---------- Document excerpt ----------

Court TV Library

Post-Conviction Relief Review Now Mandatory In New Jersey Capital Cases

By Michael Booth
New Jersey Law Journal
July 1, 1996

In a decision that may lead to further delays in carrying out capital sentences, a divided state Supreme Court ruled Friday that post-conviction relief applications in death penalty cases cannot automatically be waived by competent defendants.

Since a defendant facing the death penalty cannot waive a sentencing hearing, a presentation of mitigating evidence or an appeal from sentence, he cannot waive a motion for post-conviction relief either, Justice Daniel O'Hern wrote for a 5-2 majority in State of New Jersey v. John Martini Sr., A-164.

Martini, sentenced to death for kidnapping and murdering Fair Lawn executive Irving Flax in 1989, had sought to withdraw motions filed by his appointed public defender and accept the death penalty. Had the Court granted his request, Martini could have been the first person executed since New Jersey restored the death penalty in 1982.

The Court ruled instead that in future cases involving defendants who wish to die, public defenders are required to pursue post-conviction relief according to a truncated review process. In so holding, the Court sought to ensure the "reliability and integrity" of death sentences, O'Hern wrote.

Justice James Coleman Jr. dissented, saying that he would have upheld Martini's decision to waive the right to file a post- conviction relief petition because Martini was found competent to do so. "It is my belief that ... a competent defendant has the right to decide not to prosecute a post-conviction relief appeal even if it means hastening his or her own death," wrote Coleman, who was joined by Justice Marie Garibaldi.

The majority relied on prior cases that make other procedures mandatory in the imposition of the death sentence: State v. Koedatich, 98 N.J. 553 (1984), Koedatich II, 112 N.J. 225 (1988) and State v. Hightower, 120 N.J. 378 (1990). The Court rejected requests by defendants that no mitigating evidence be presented, that the defendant be permitted to ask the jury to sentence him to death immediately and that no appeal of a death sentence be pursued.

"[P]ersuasive policy reasons exist for not allowing a defendant in a capital case to execute even a knowing and voluntary waiver of his right to present mitigating evidence during the penalty phase," O'Hern wrote, quoting Koedatich II. "These reasons are based substantially on the state's 'interest in a reliable penalty determination.'"

The same logic, he wrote, applies to Martini."Thus, under our law a defendant may not waive a sentencing hearing, may not waive the presentation of mitigating evidence, and may not waive an appeal."

Prosecutors Frustrated
As are most death penalty decisions, the Court's opinion was greeted with impassioned though mixed reactions. The public defender's office praised the ruling, while prosecutors rued it. "We are disappointed in the fact that the Court has seen fit to frustrate the efforts of the defendant and prosecutors to mete out a punishment that even the Court says he so richly deserves," says Acting Bergen County Prosecutor Charles Buckley, referring to the Court's two previous rulings in Martini -- 131 N.J. 176 (1993) and 139 N.J. 3 (1994).

---------- Material supplied ----------

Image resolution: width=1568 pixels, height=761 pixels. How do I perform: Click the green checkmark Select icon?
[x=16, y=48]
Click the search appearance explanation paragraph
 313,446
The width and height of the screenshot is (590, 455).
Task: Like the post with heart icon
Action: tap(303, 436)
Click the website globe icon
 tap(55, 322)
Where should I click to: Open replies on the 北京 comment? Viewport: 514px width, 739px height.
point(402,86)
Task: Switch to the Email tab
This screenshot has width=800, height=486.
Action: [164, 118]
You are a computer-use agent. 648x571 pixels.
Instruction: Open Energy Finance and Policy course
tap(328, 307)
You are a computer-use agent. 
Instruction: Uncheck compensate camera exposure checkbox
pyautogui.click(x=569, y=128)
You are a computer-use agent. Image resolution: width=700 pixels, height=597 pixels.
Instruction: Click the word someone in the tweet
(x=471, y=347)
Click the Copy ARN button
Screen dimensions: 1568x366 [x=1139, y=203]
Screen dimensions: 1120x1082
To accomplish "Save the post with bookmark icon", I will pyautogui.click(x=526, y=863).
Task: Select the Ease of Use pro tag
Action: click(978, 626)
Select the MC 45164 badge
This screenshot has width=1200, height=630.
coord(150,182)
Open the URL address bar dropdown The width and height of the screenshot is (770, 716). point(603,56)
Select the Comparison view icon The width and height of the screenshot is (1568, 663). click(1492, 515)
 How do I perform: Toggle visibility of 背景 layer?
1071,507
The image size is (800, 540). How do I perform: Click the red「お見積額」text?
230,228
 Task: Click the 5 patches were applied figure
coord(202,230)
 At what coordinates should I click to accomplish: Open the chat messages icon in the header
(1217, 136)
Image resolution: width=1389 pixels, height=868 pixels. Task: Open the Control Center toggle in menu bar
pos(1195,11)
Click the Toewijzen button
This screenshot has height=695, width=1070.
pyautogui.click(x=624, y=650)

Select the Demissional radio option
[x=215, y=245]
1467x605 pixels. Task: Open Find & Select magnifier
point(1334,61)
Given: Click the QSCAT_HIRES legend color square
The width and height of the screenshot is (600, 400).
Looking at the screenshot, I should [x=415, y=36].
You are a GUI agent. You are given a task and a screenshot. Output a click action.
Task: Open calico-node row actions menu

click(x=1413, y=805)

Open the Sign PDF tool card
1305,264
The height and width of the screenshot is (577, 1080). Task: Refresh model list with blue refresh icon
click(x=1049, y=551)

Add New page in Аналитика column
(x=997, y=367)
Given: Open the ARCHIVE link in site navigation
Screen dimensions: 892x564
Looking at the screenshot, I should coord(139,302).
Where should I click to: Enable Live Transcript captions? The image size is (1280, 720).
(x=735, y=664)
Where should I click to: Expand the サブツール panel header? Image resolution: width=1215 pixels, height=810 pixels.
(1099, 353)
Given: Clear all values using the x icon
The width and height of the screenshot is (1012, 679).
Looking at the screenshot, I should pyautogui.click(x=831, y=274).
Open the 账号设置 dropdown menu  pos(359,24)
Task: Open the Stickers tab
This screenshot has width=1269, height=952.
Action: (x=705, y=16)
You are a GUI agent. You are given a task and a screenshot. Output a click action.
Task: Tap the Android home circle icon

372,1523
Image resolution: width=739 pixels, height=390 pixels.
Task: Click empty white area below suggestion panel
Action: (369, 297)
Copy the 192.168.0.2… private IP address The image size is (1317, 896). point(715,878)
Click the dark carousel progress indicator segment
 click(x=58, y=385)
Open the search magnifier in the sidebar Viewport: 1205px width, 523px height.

----------

## Exercise prompt
Answer each question using the article on post-conviction relief in New Jersey capital cases.
(a) In what year did New Jersey restore the death penalty?
(b) Which justice joined Justice James Coleman Jr. in dissent?
(c) Who is the Acting Bergen County Prosecutor quoted in the article?
These rows have no connection to the article on post-conviction relief in New Jersey capital cases.

## Task response
(a) 1982
(b) Justice Marie Garibaldi
(c) Charles Buckley